◆ **Problem**: Whatever comes before the line containing "Where should I" stays out; transcribe that line and all that follow to the end of the records exactly, with no pictures.
Data for review Start Marker
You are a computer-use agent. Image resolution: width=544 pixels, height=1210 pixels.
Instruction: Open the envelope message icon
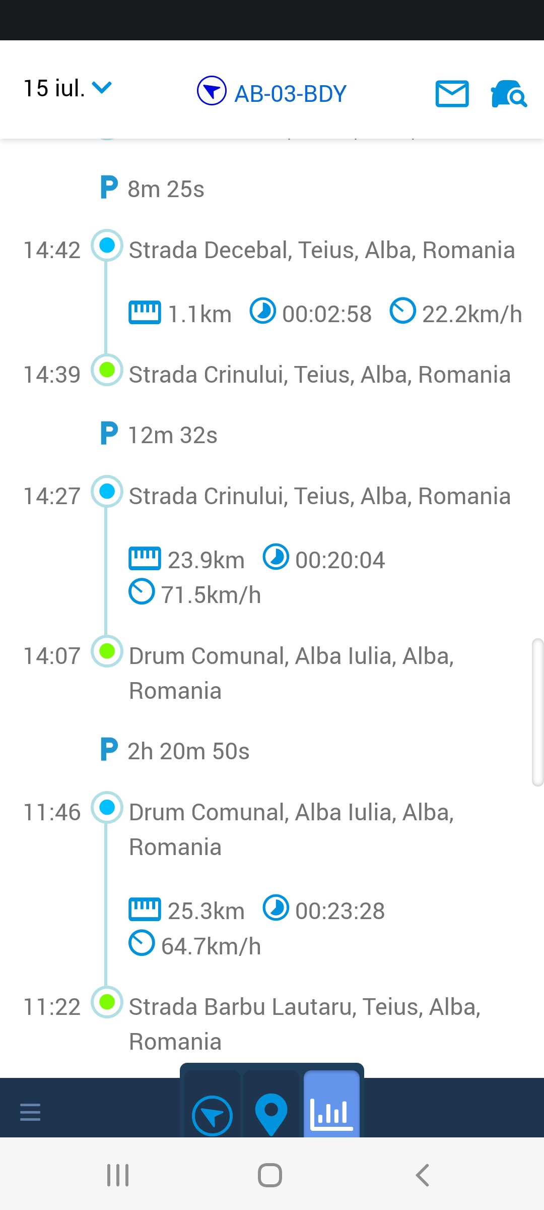click(452, 94)
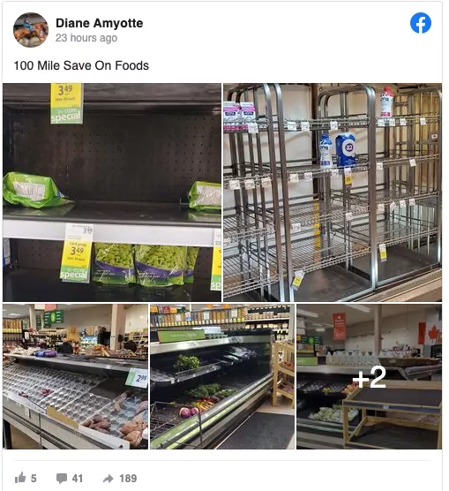The image size is (449, 491).
Task: Click the 2.99 price sign in photo
Action: coord(138,378)
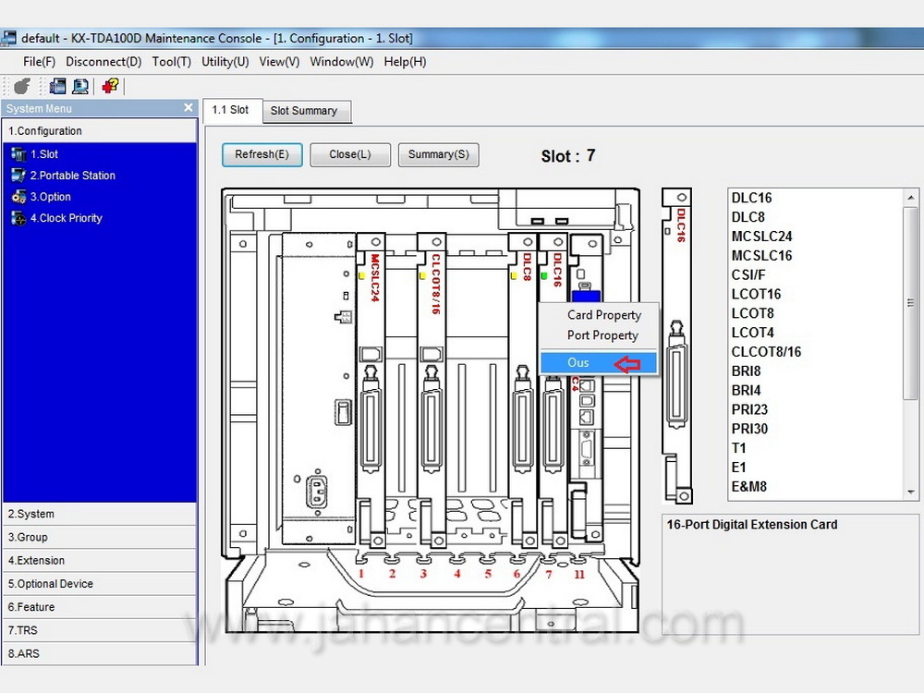Image resolution: width=924 pixels, height=693 pixels.
Task: Open Portable Station from the sidebar
Action: [72, 176]
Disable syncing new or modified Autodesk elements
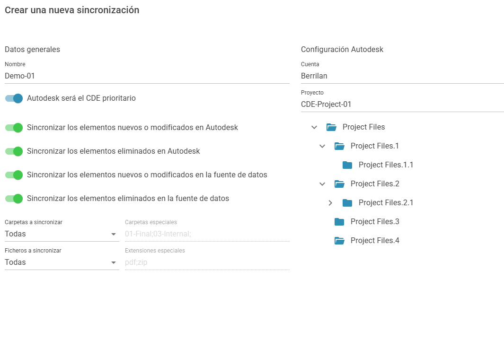 click(14, 128)
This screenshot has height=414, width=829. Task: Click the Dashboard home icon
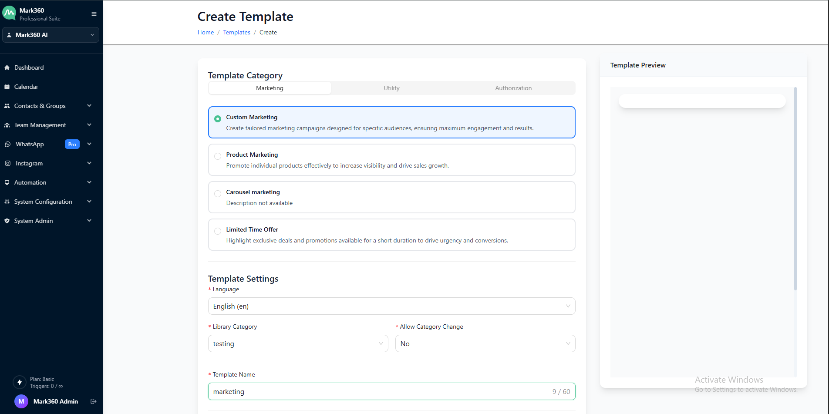pos(7,67)
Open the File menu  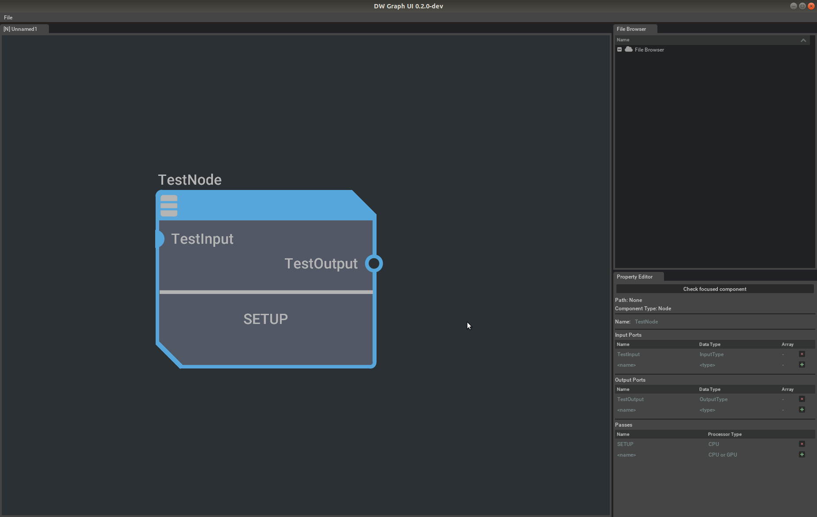click(8, 18)
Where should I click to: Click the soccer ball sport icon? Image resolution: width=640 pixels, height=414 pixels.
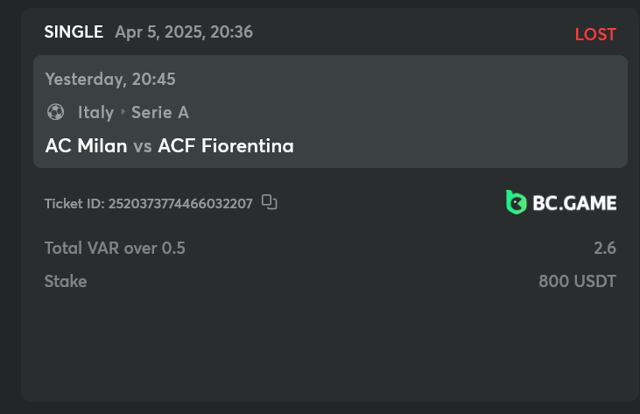click(56, 112)
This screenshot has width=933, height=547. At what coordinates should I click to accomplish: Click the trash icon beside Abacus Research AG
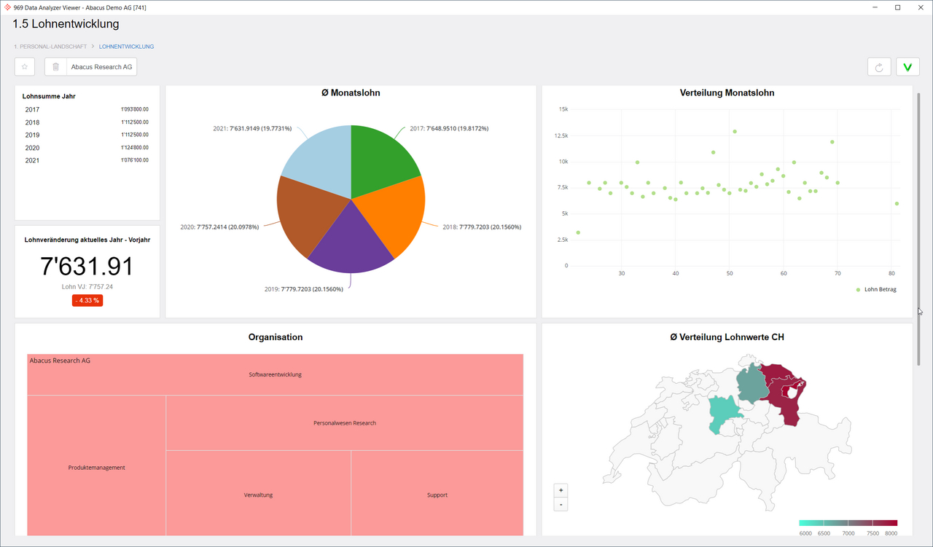pyautogui.click(x=56, y=67)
Data for review End Marker
◆ **Expected answer**:
Where should I click to: Click the soccer ball sport icon? Image resolution: width=640 pixels, height=414 pixels.
click(56, 112)
This screenshot has width=933, height=547. At what coordinates should I click to accomplish: Click the trash icon beside Abacus Research AG
pyautogui.click(x=56, y=67)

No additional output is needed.